**REQUIREMENTS:**
- A) Using the blog excerpt about teaching, decide whether each statement agrees with it. Answer yes or no for each and quote the words that settle it: (i) The class being taught is the last class in the school. (ii) Ravi's village is about 10 kilometers from the school. (iii) Ravi stayed at home this year because he and his sister disliked the hostel food.
- B) Carry the blog excerpt about teaching forward from its final sentence.

**DOCUMENT:**
Education is about creating dreams and ability to make those dreams real. This business of creating dreams and requisite abilities is not always very neat, it is mostly messy--dreams running away alone or abilities remaining dormant, etc. Teachers should refrain from playing God and controllers of destiny. They should definitely try to fire imagination and have faith in the basic rationality of the students to create the balance between dreams and capabilities.
While writing all this I am aware the problems unrealisable dreams could cause in terms of the emotional upheavals and happiness of the student. But, we should remember that humans are much more than we can ever estimate them in their abilities and the world is much more unpredictable then we think it is. Therefore, to determine which dreams are realisable and which are not may not be possible for the teachers.
Also, even making "sure that they have something to grasp" involves dreams.

Wednesday, July 23, 2008

Tightening of screws

It has been more than a month since the new school year started and I am teaching 8th standard (the last class in our school). We in the school have decided this class is going to be the preparatory class for the children to get into 'mainstream' education and I have been given the hatchet job of executing it! This means more academic focus, homework and tests! Not so surprisingly it has been very unpopular at least with some kids (Though, strangely, several of them like competitive tests and are working distinctly harder to get better scores. Nothing so far has motivated them to work on their subjects as effectively as tests!). One kid though seems distinctly unhappy with this change. He was (almost) my star kid last year. His photo appears in an earlier post in my blog. Ravi, the smart(ass) one. He has not been coming since last Friday and I had really thought he was sick. Today I hear news floating around in the campus that he is actually quite ok. So I take my bike and head off to his village (around 3 kms from our school)....

Ravi was in the hostel last year. Both his mother and father were working in Bangalore. Before he was in the hostel, for one year, he used to cook for himself and his younger sister before coming to school. He was impressive last year. He is bright, no doubt and he used to put in reasonable effort. This year he insisted on staying back at home because he and his sister did not like the hostel food. So his mother is now forced to stay with him. Since then he has been very irreregular with his work. Last week at the beginning I had sat down with him to find out why this change. He said he was attending RSS shakas and that was taking up most of his time. I tried dissuading him from attending those shakas and enquired what transpired in them. Not surprisingly the kids were given some 'nippat and pori' (munchies) to eat and were also fed some anti-muslim rhetoric along with it. We had a discussion about how there are no differences between people as such and they are only good and bad (mostly bad :)) etc and he agreed he would not go to the shakas again. I was pleased then, but wondered when he vanished for few days...

**AVAILABLE DATA:**
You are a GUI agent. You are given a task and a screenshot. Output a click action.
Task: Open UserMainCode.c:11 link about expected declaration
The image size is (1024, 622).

**WRITTEN RESPONSES:**
- A)
(i) Yes: "I am teaching 8th standard (the last class in our school)."
(ii) No: "his village (around 3 kms from our school)."
(iii) Yes: "This year he insisted on staying back at home because he and his sister did not like the hostel food."

- B)
I went to his house (a small but pucca house) in the village and the door was partially closed. I peeped inside and here was Ravi spread on a cot and watching TV (colour) at a distance of 2 feet. There was another old woman sitting on the floor watching it too. She was not his mother, who had gone off to work. He came out looking sheepish and when I asked him why he did not come to school, he said he had fallen down from the cycle on Thursday evening and so could not cycle on Friday (it is a tough 3 km ride with ups and downs). Since his friends had Saturdays off, he loafed around on Saturday and since he did not come for two days and could not get a leave letter he did not come on Monday, Tuesday and Wednesday. When I asked when he planned to actually come to the school, he had no answer.
His mother was back from work by then and she started bawling that how hard she is working so that he goes to school and here he was watching TV. She said that the only way he could get out of her situation is to continue his education. "I am in this state because I did not go to school" (how true this causal analysis is, is not clear). By this time there was a small crowd of old women outside the house (curious about the dapper looking outsider in jeans and t-shirt) and giving their bit to this hapless young fellow. Feeling sorry for him I took him away for a walk and asked him that if he is really interested in coming to school he should come, if not I will not trouble him like this again and let him be. He said he would come tomorrow.
I am hoping he would!

Sunday, June 22, 2008

What am I digging at?

“...
Run rabbit run,
Dig that hole
Get the sun
When at last
Your work is done
Don't sit down
Its time to dig another one
...” - Roger Waters



I went with the 8th standard kids to dig mud from a nearby tank bed. We have clay activity in the school where children make things out of clay and we needed mud for that. Our school correspondent drove the tractor and we all sat in the trailor. The aim was to get one load of the trailor. It was back-breaking work and after almost 2 hours of work we decided what we had loaded was enough. While we were digging an old man (in his fifties) came with a bullock cart to fill it with mud. He was digging for a family of potters who live in Adhiyamankottai. When we chatted with him he said he would get 200 Rs a load. I couldn't help wonder, may be it would be better for me to work in Infosys and pay this guy his 200 Rs for the load. By doing his work am I denying him a livelihood opportunity? Since I am trained and capable (hopefully) of doing IT work, should I be doing that instead of digging holes? I was not terribly happy doing IT and I am not terribly happy digging holes? May be I should just twiddle my toes...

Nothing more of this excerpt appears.